Tuohy learned something significant about Oher a few years ago, when they were in the process of getting his driver's license and had trouble finding Social Security records. They discovered Oher's legal surname was Williams ? his biological father's name. He never knew, as school records listed him as Oher.
"I hit the ceiling, 'How could that happen?' " Tuohy says. "But it didn't bother him a lick. He just wanted that driver's license."
Says Oher: "I don't dwell on anything. I'm not going to feel sorry for myself because I didn't have a place to stay a lot of time. It is what it is. We've got to go through some things in life. Take it and run with it."

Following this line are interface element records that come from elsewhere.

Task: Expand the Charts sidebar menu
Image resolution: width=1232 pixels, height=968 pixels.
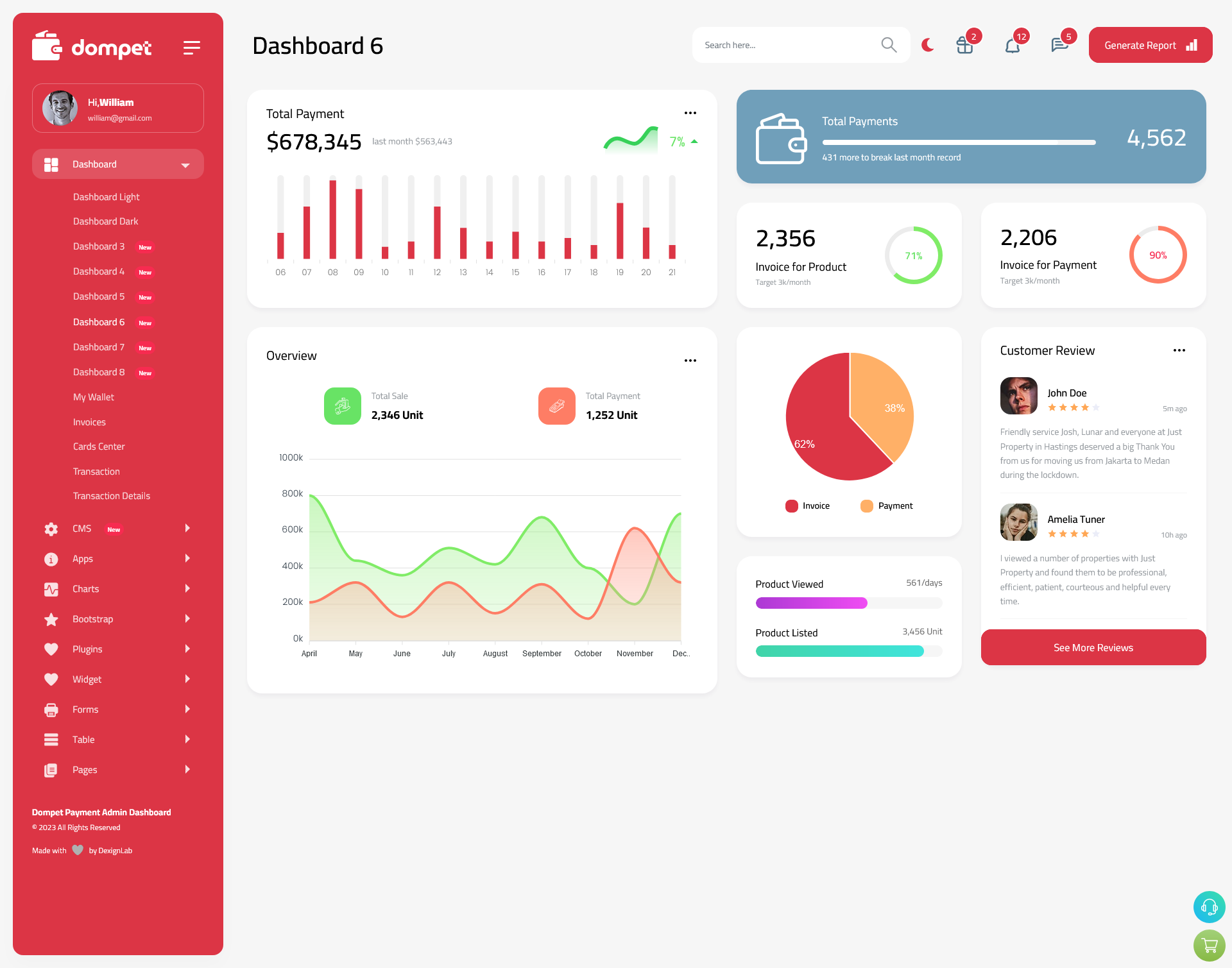Action: 117,589
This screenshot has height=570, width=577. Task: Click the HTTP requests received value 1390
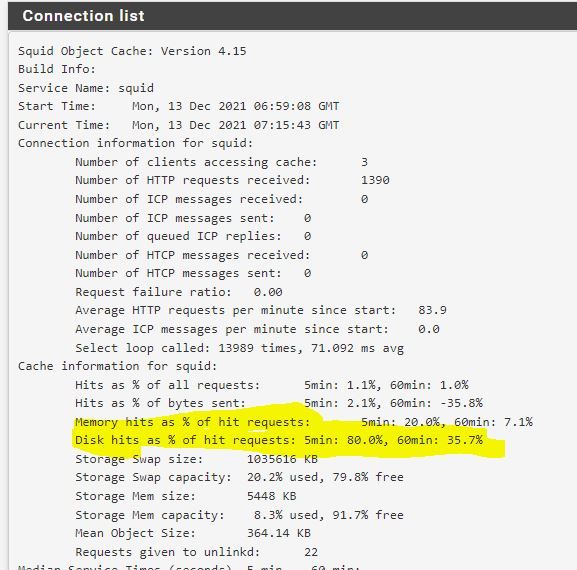375,180
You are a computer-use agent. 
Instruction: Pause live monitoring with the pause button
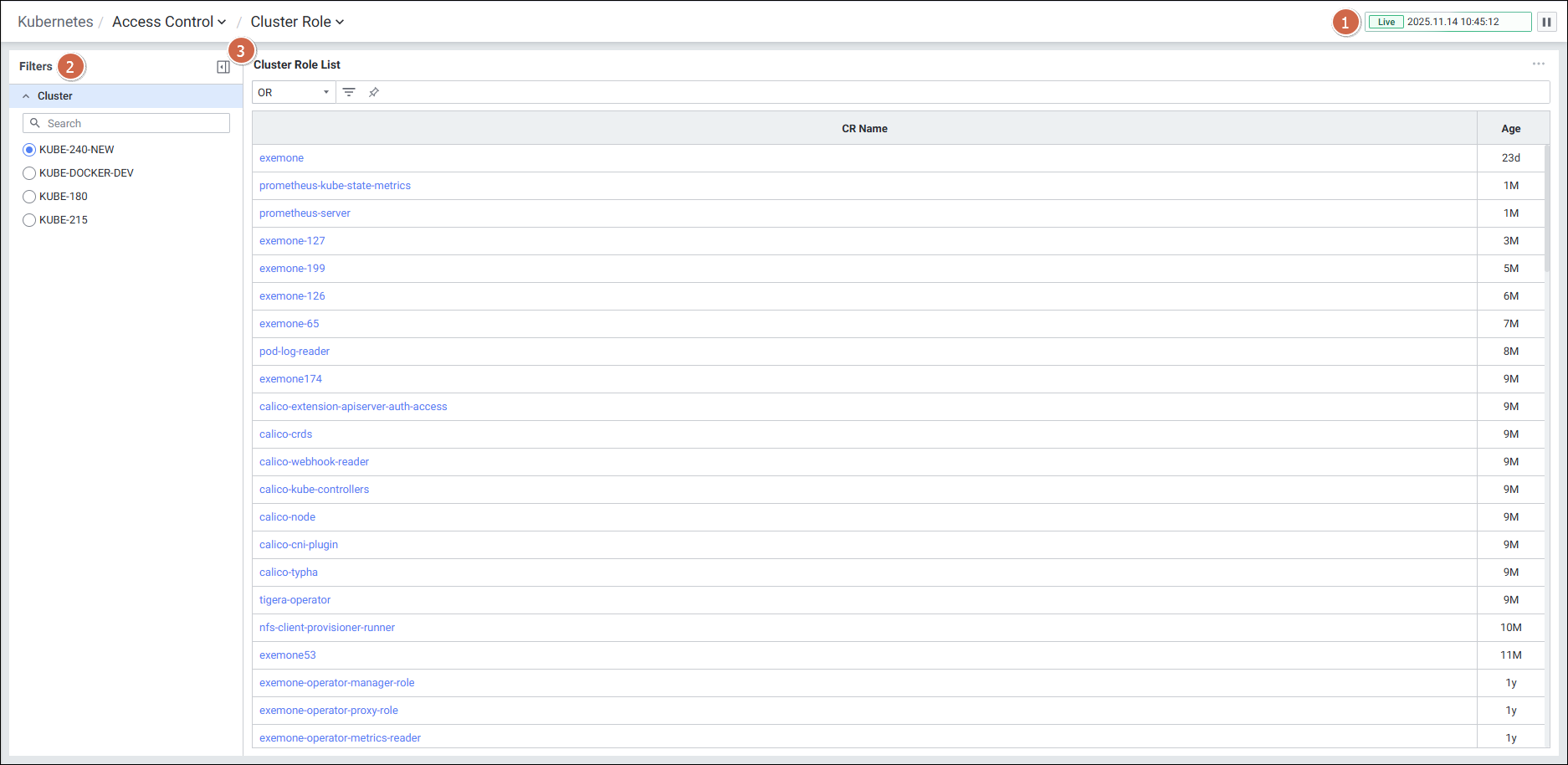coord(1546,22)
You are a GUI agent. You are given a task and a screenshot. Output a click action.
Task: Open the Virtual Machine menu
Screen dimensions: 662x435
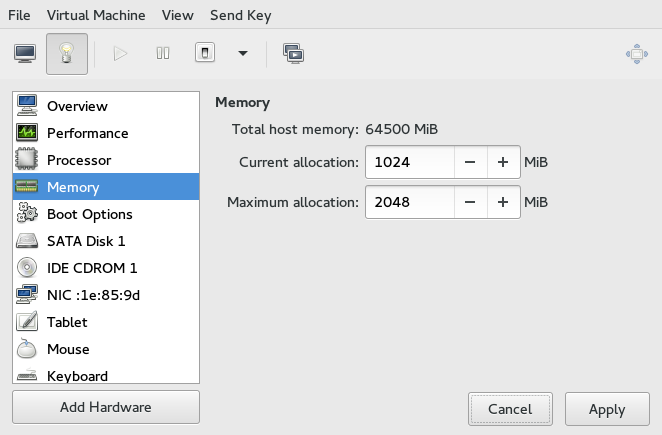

Oher can never forget what he's endured. He says he can't pass a homeless person on the street without digging into his pocket and offering money. "I know how hard it is," he says.
Holidays spark memories, too. They were never special. Oher would go outside on Christmas and watch other kids play with their new toys. Birthdays were not to be celebrated, either.
"I went through a lot of those with nothing," he says. "That's why it's just another date to me."
Oher also has a firm grasp on this exact moment in time.
"I'm fulfilling my dream," he says. "It's unbelievable, too."